Embryo Development

What is embryo development?

An embryo is created when a sperm cell fertilizes an egg cell. This creates a one-cell embryo (known as a zygote) that has 2 sets of DNA (1 set from the egg and 1 set from the sperm). This one cell then divides into 2 cells, then 4, and so on until it consists of over 100 cells! At this point, the embryo can be graded to determine if it's suitable for transfer.


At Pelex, we believe that embryos should develop with as few disruptions as possible. Your embryos remain safely stored in an incubator aside from brief observations when necessary.


Embryos follow a timeline as they develop. Here is the normal timeline for embryo development in an IVF lab:

Day 0: Egg retrieval (or thaw) insemination

The day of the egg retrieval (or thaw) and insemination is considered day 0 in the IVF lab. At this point, any mature eggs are inseminated (or frozen) and will remain in an incubator overnight.

Day 1: Fertilization check

The morning after insemination, an embryologist will determine if your eggs are properly fertilized. Any embryos that show signs of fertilization (having 2 pronuclei and 2 polar bodies) are placed back into an incubator to continue developing. At this point, the embryos (called zygotes) are still only one cell. You can expect an update on this day.

Day 2:

Your embryos will not be checked on day 2. This allows the embryos time to grow without any disruptions. On day 2, the embryos should divide from 1 to ~6 cells by the end of the day. Cell division occurs when a cell in the embryo replicates its DNA and divides into 2 identical cells.


Day 3:

Your embryos will continue to develop without disruptions on day 3. On this day, your embryos should divide from ~6 cells to 12+ cells. Around this stage, the cells will begin to clump together to form an early morula.

Day 4:

Your embryos will continue to develop without disruptions on day 4. On this day, each early morula should condense into a tighter ball, which is called a morula. The morula will then form a small cavity (blastocoel) inside of it.
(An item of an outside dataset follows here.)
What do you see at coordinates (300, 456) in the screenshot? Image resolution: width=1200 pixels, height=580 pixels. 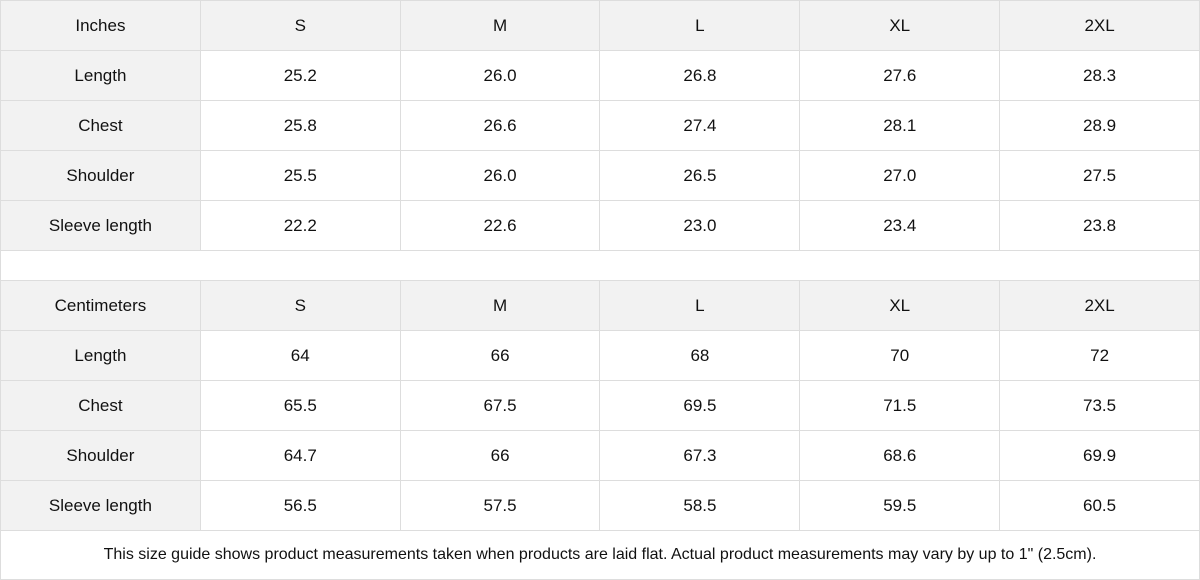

When this occurs, the embryo becomes known as an early blastocyst.

Days 5 and 6

An embryologist will observe your embryos on day 5. At this point, the embryos (now called blastocysts) should have large blastocoeles (cavities) and consist of over 100 cells. As the embryos grow, the shells surrounding them begin to thin out. Eventually, the embryos will create holes in their shells and hatch out of their shells. Embryos that are at a certain stage of development and are of good quality can be transferred, biopsied, and/or frozen depending on your treatment plan. If your embryos are still growing on day 5, the embryologist will keep them in the incubator overnight and will observe them the next morning (day 6). If they are at a certain stage of development and are of good quality, they can be biopsied and/or frozen depending on your treatment plan.You can expect updates on days 5 and 6.

How are embryos graded?

At Pelex, we grade our embryos based on 3 criteria:

  1. Their stage of development. We use the Gardner scale to record an embryo’s stage of development. The Gardner scale is a numeric system that is as follows:

1 = early blastocyst (the blastocoel, or cavity, takes up <50% of the embryo)

2 = blastocyst (the blastocoel takes up >50% of the embryo)

3 = full blastocyst (the blastocoel takes up 100% of the embryo, but the shell, or zona pellucida) is still thick around the embryo

4 = expanded blastocyst (the shell has begun to thin out as the embryo and grows in size)

5 = hatching blastocyst (the embryo is beginning to hatch from a hole in its zona pellucida)

6 = hatched blastocyst (the embryo is full hatched from its zona pellucida)

  1. The inner cell mass (ICM). The ICM is a clump of cells in the embryo that eventually develop into the fetus, or baby. ICMs are graded on an A, B, C, D scale, with A being the best.
  2. The trophectoderm (TE). The TE refers to the cells that line the shell of the embryo and eventually develop into the placenta. TEs are also graded on an A, B, C, D scale with A being the best.

At Pelex, our goal is to maximize your success rates. Therefore, we only transfer, biopsy, and/or freeze embryos that are of good quality. This means that the embryos are either expanded, hatching, or fully hatched and have ICM and TE grades of AA, AB, BA, BB, or BC.